= Occide Jeanty =

Haitian composer and conductor (1860–1936)

Occide Jeanty (1860–1936) was a Haitian composer, trumpeter, pianist and music director.

==Biography==
Occide Jeanty was born in 1860 in Port-au-Prince He was educated at Alexandre Pétion High School in Port-au-Prince. His father, Occilius Jeanty (1830–1882), was both director of the Central School of Music in Port-au-Prince, professor of mathematics at Alexandre Pétion High School, and director of the Military Music Corps attached to the National Palace.

After attending music classes at his father's Central School of Music, he obtained a scholarship to study at Paris with Jean-Baptiste Arban and Antoine François Marmontel.

In 1885, back in Haiti, the Haitian President, Lysius Salomon, appointed him on recommendation to the National Palace's Military Music Corps.

He composes mainly for the National Palace.

In 1915, during the occupation of Haiti by American forces, he left the army with the rank of general. He became a music teacher at Alexandre Pétion High School in Port-au-Prince.

In 1922, he was recalled by the president Louis Borno. He became the conductor of the National Guard until his death in 1936.

He had about twenty children, including Lydia Occide Jeanty, Haiti's first female minister. He also had Pauline, Quetsia, Dieudonne, Zita and Carl-Henry Jeanty.

== Works ==
Occide Jeanty composed eight military marches for the National Palace.

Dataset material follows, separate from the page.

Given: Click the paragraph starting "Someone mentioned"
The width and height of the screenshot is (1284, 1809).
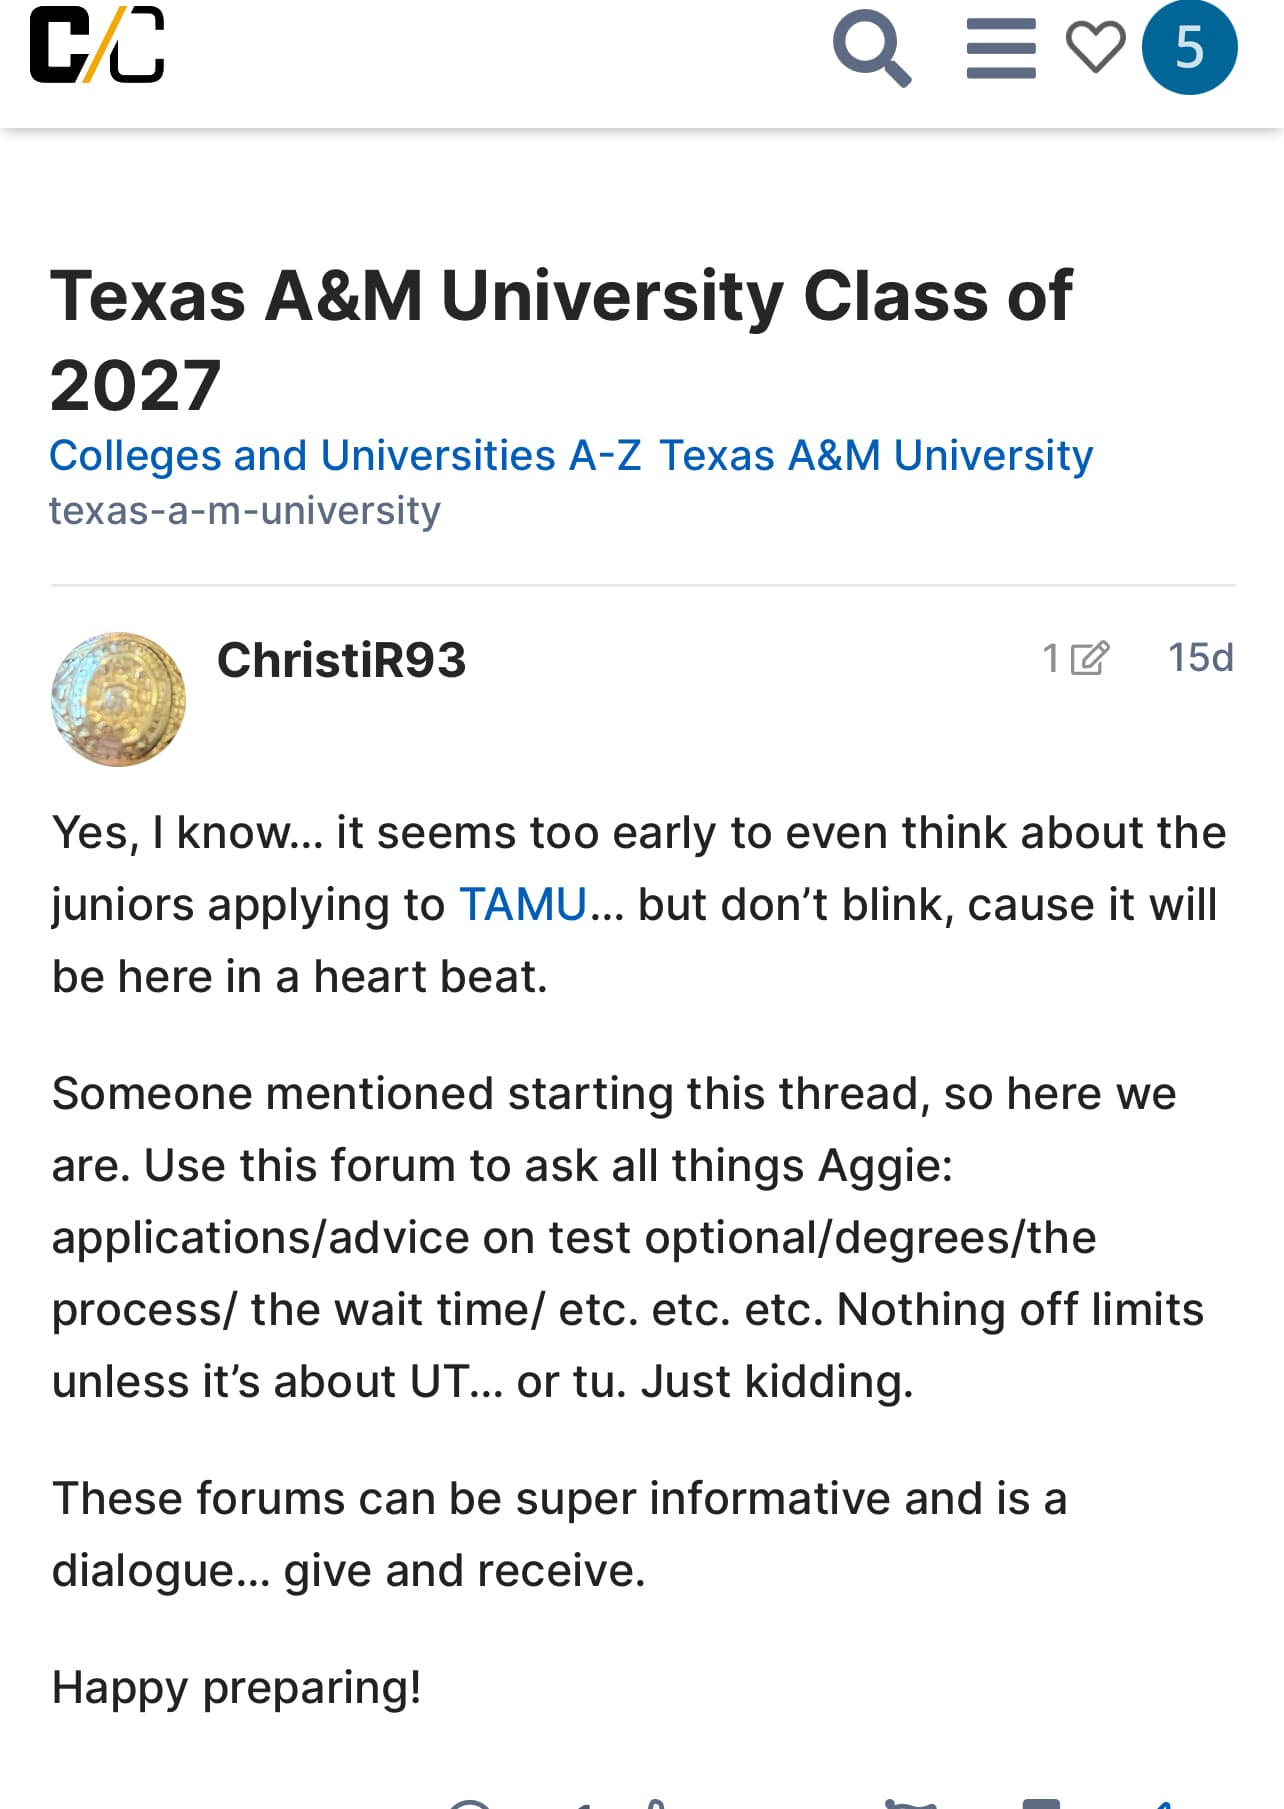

He also composed six funeral song for Haitian dignitaries and their families, including:
- Imprécations pour Dessalines, pour la commémoration de la mort de Jean-Jacques Dessalines.
- Cher Hyppolite, pour la mort de Florvil Hyppolite
- Nos l'armes, également pour Florvil Hyppolite
- Ti Sam, pour Tirésias Simon Sam
- Sur la tombe pour Nord Alexis

He also composed four patriotic song, among which:
- Quand nos Aïeux brisèrent leurs entraves (ou Chant national), avec les paroles d'Oswald Durand.
- 1804.

He also composed polkas (Pauvres et pauvres en 1901), gavottes and méringues (Zizipan).